Greenergy’s distribution network and customer base will also enable delivery to a broad range of industrial and commercial customers across the UK.
“Working with Hydrogenious is an important step in our strategy to offer cost effective hydrogen to our customers using existing storage and delivery infrastructure,” said Christian Flach, CEO of Greenergy. “Delivering hydrogen is an important goal in supporting the energy transition.”
Positive properties of LOHC
Shipping hydrogen over long distances on an industrial scale in its pure form, either under high pressure or liquefied at extremely low temperatures, is both costly and complex. The conversion of hydrogen into ammonia and its shipment would have significant disadvantages in terms of safety in urban ports.
As an alternative, hydrogen can more easily be stored in and released from an LOHC called benzyl toluene, a thermal oil which enables safe and convenient hydrogen transport.
This specific LOHC has particularly positive properties as a hydrogen carrier for handling in ports and urban environments, since it is a non-explosive, flame-retardant oil. It can easily and safely be transported from the hydrogen source to the receiving country over long distances in the existing liquid fuel infrastructure, shows low boil-off losses of hydrogen, and does not require low temperatures or high pressures, making it more cost effective and flexible to handle. Once imported, hydrogen can then be released and distributed to customer sites.
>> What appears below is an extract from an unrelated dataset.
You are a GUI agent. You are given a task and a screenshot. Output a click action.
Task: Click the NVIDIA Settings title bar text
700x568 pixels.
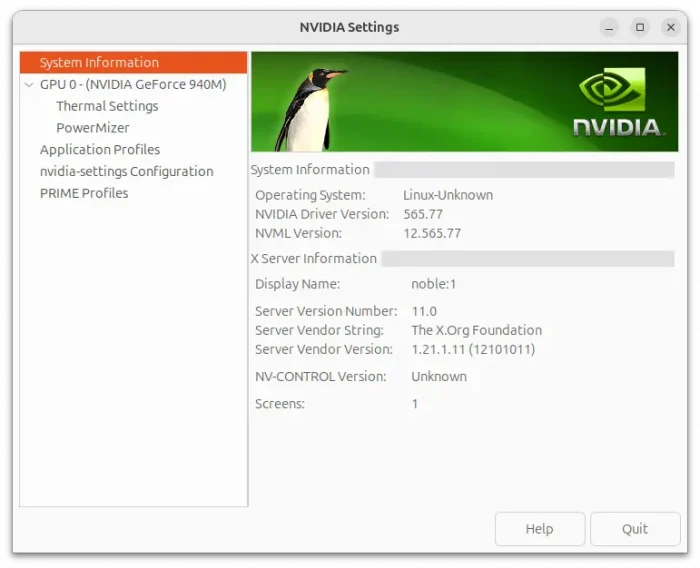(x=349, y=27)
Green hydrogen is expected to play an important role in meeting the UK’s net zero targets, and hydrogen imports to the UK can bolster its energy infrastructure. In the UK Government’s Hydrogen Roadmap, it is estimated that total demand could be 20-35 percent of the country’s final energy consumption by 2050.
Canada is already one of the world’s top 10 hydrogen producers, with an annual production of 3 million tonnes of (grey) hydrogen. By the year 2050, Canada aims to be one of the world’s top three producers and a major exporter of green hydrogen.
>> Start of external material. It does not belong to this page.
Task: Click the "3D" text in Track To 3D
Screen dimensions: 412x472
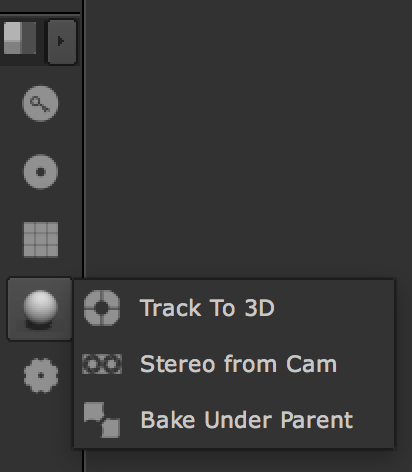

“North America will soon be a key market for large-scale clean hydrogen exports to Europe,” commented Dr Toralf Pohl, chief commercial officer at Hydrogenious LOHC Technologies. “The UK is committed to hydrogen consumption, and together with Greenergy, we will now be exploring the possibility of establishing a LOHC-based hydrogen supply chain, including constructing storage and release plant assets in Canada and the UK capable of handling more than 100 tonnes of hydrogen a day, while leveraging the existing infrastructure for liquid fuels in ports with our LOHC technology.”